Surprise, surprise, the play has a second option. Klay is thoroughly covered... look at how Allan Crabbe goes full tilt through the Barnes screen. Damian Lillard leaves Barnes to cut off any baseline pass Curry might throw to get to Klay in the corner. Unfortunately for the Blazers, Harrison Barnes cuts to the arc after Lillard leaves him, and he hits an absolutely monster clutch three pointer.

Final Thoughts

So... how good are the Warriors without Steph Curry?  Kevin Pelton says they are a 57 win team without Curry, using RPM. Many people picked the Warriors to beat the Blazers easily even without Curry, wanting to save him for the next series.

I was on record as saying they were only a step above a .500 club without him. I also estimated the no-Curry Warriors had a 50% chance of beating the Blazers.  After Rockets games 3 and 4 and Blazers games 1 and 2, I felt kind of foolish for thinking that, since the Warriors just looked unbeatable following the defense + Klay/Dray recipe from Explain One Play: Blueprint to Wins Without Curry.  Then after Game 3 and the 16-2 discombobulated disaster start tonight without Curry, I felt like I was overestimating them.

The truth is somewhere in between those extremes. My thinking went like this: The Warriors without Curry look a lot like the Hawks, who have a strong defense (except against the Cavs), have a sniper in Korver, and a Spurs-inflected motion offense. The Hawks won 48 games, so that's a generous high end.  Given what we saw in the playoffs, the Warriors are clearly better than the Rockets who, in addition to being the basketball version of a nasty custody battle, were a .500 team (41 wins). However, the no-Curry Warriors are probably only a little bit above the Blazers, AT BEST. Without Curry, this is a 2-2 series. The Blazers were a 44 win team and they are missing Meyers Leonard (but Mason Plumlee has discovered a poor man's Draymond gear).  Yet the Blazers have outplayed the Warriors for long stretches of this series.  So I still reckon that the Warriors are about a 42 to 45 win team without Curry.

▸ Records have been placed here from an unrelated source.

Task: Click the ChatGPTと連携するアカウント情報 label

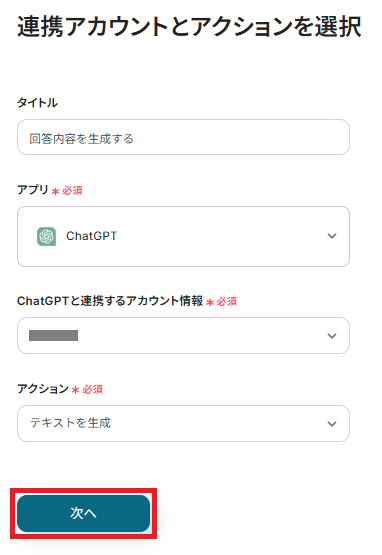Action: point(110,301)

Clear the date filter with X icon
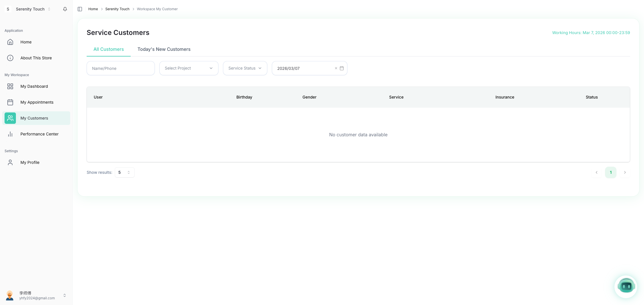[336, 68]
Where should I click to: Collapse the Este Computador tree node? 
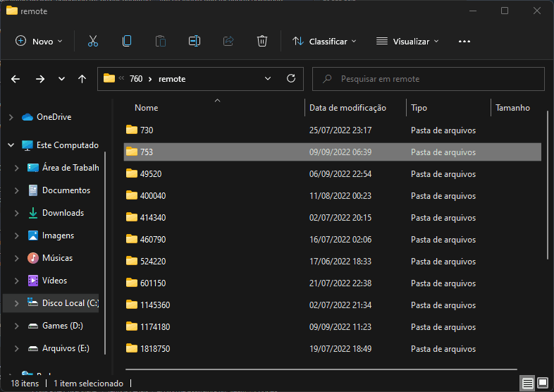pos(11,145)
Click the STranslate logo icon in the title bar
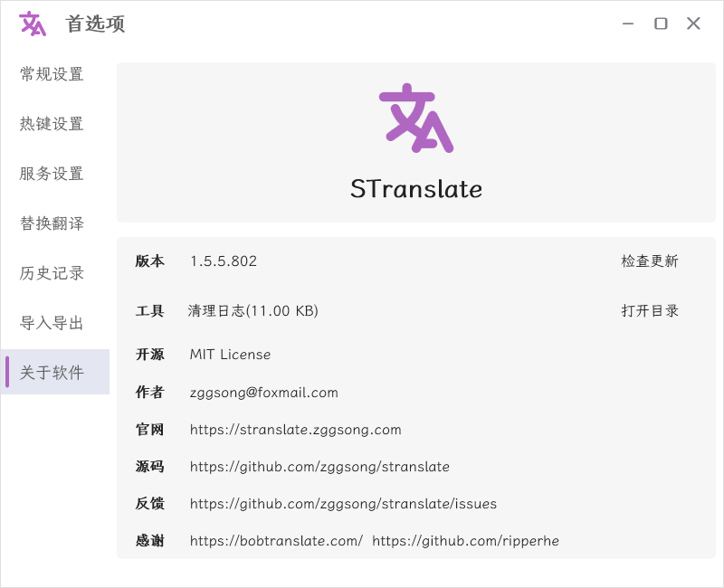Image resolution: width=724 pixels, height=588 pixels. (x=31, y=24)
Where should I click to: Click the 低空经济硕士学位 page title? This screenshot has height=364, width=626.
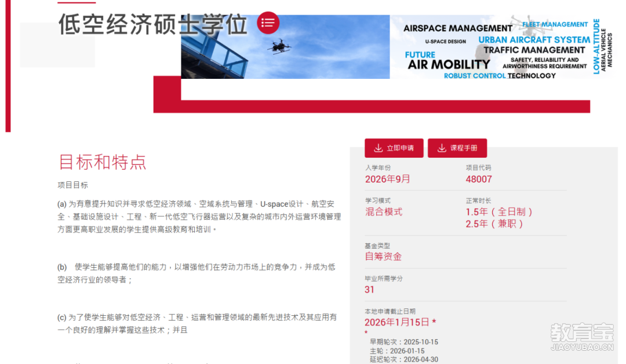153,24
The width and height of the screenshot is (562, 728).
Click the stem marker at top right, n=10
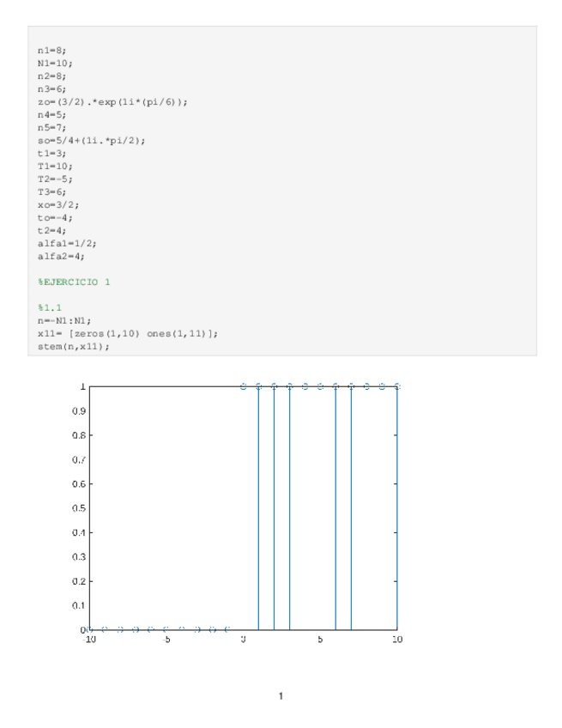coord(396,386)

More importantly, I believe the Warriors can be game planned without Curry. In a playoff series, you can isolate and pick weaknesses. So hound Klay off the three point line, play Draymond in the post to pass, only send one player in for offensive boards and stop the Warriors fast break. If you can do that, then you turn the game into a slugfest and let Dame or C.J.'s hot streaks get separation. That's the story of game three.

With Curry? That plan falls apart. Even an 80% Curry was enough to put the Warriors over the top. Welcome back, Steph!  Let's never have to do this whole no-Curry Warriors thing again.

ps. Curry almost had a triple-double, 40 PTS (on 32 shots), 9 REB, 8 AST, +21.